I remember the days of long ago; I meditate on all your works and consider what your hands have done. I spread out my hands to you; my soul thirsts for you like a parched land. Psalm 143:5
Somehow it happened. The days are getting shorter. The cicadas are singing. The air is thick with late summer. And my son will be returning to school.
It’s a very good thing. Logan found his niche at Wheaton College. His studies went well. He enjoyed strong, Christ-centered friendships. His confidence stretched. His relationship with God soared. Over the past year, I’ve seen a man emerge where there was a boy last fall, and I’m deeply grateful for the blessing.
Praise God! Miracle strides! Sweet answers to prayer!
It has been good. Precious, amazing, grace-filled good.

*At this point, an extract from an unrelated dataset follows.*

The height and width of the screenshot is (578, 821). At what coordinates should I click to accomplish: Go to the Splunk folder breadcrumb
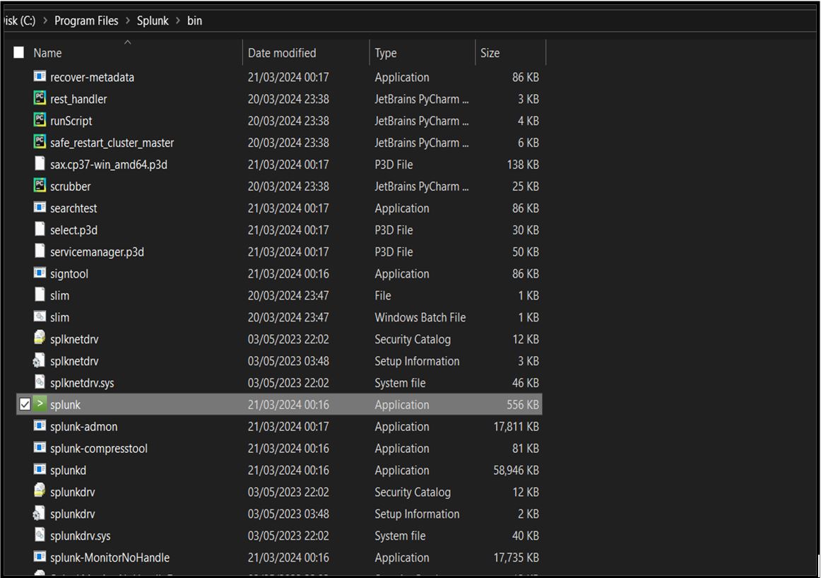tap(153, 20)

But there’s still a place in my mama’s heart that hurts to see him go. It’s a tightening in my throat when I set his place at the table. Or a pull in my soul when I walk past his room that is, for a couple of days, still rich with his presence. It’s an appreciation of his words that makes me laugh and makes me cry and always makes me glad. It’s seeing his shoes by the back door or wondering where Zay is and finding him in Logan’s arms. It’s wanting to look back but needing to look ahead.
Endless summer days have become numbered, and the numbers are bittersweet.
Thank you, God ,that my child is well. That he’s safe and strong. That he’s full of life.
Thank you, God, for his joy. For his peace. For the work that You’ve done in his life.
Watch over him, Lord. Mold him into the man you want him to be. Call him to Your purpose.
Oh, and Lord God, remember me, too.
Steady my spirit and make weak places strong.
I remember who You are and what You’ve done.
Help me, again, through August.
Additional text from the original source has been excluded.